**Data to use**
Segment Open
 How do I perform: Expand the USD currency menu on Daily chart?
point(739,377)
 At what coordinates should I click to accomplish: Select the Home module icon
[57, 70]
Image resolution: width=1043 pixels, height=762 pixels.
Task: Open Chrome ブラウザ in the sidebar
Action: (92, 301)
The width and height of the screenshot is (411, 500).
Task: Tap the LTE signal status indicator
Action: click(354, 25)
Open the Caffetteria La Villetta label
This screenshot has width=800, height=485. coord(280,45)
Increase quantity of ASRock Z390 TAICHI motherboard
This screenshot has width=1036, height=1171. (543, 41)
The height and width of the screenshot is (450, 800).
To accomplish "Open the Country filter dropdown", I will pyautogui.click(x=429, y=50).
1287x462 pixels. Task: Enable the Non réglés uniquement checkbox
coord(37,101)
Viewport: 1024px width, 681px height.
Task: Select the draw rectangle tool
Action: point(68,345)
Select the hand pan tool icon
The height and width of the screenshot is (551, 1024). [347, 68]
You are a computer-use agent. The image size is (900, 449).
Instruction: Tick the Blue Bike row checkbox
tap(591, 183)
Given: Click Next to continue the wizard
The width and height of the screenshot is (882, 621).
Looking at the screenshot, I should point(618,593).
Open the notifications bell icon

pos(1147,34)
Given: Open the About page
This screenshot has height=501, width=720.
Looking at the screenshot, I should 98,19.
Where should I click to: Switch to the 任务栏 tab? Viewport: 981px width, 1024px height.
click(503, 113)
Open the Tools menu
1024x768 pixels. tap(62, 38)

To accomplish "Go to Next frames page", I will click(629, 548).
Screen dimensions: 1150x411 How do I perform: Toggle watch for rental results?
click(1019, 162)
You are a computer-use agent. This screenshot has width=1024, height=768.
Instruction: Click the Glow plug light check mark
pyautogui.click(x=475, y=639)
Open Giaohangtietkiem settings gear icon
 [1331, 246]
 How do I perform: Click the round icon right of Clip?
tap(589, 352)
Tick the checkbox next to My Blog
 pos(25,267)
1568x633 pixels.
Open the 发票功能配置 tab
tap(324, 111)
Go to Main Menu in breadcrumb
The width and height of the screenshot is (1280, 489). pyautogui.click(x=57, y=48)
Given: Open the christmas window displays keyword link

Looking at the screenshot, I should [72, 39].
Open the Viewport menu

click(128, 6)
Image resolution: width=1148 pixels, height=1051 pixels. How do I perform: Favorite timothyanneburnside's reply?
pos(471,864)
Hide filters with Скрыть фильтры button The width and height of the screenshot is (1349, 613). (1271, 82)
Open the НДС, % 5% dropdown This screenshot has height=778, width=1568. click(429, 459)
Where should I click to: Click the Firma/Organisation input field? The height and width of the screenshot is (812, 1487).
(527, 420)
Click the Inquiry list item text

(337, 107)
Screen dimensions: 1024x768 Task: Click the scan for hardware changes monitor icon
Segment Closed
**Action item**
Wherever the word "agent" turns up in the records above, copy the line that holds it.

**Solution for this exercise**
You are a computer-use agent. The image size is (900, 449).
You are a computer-use agent. This screenshot has width=1024, height=768.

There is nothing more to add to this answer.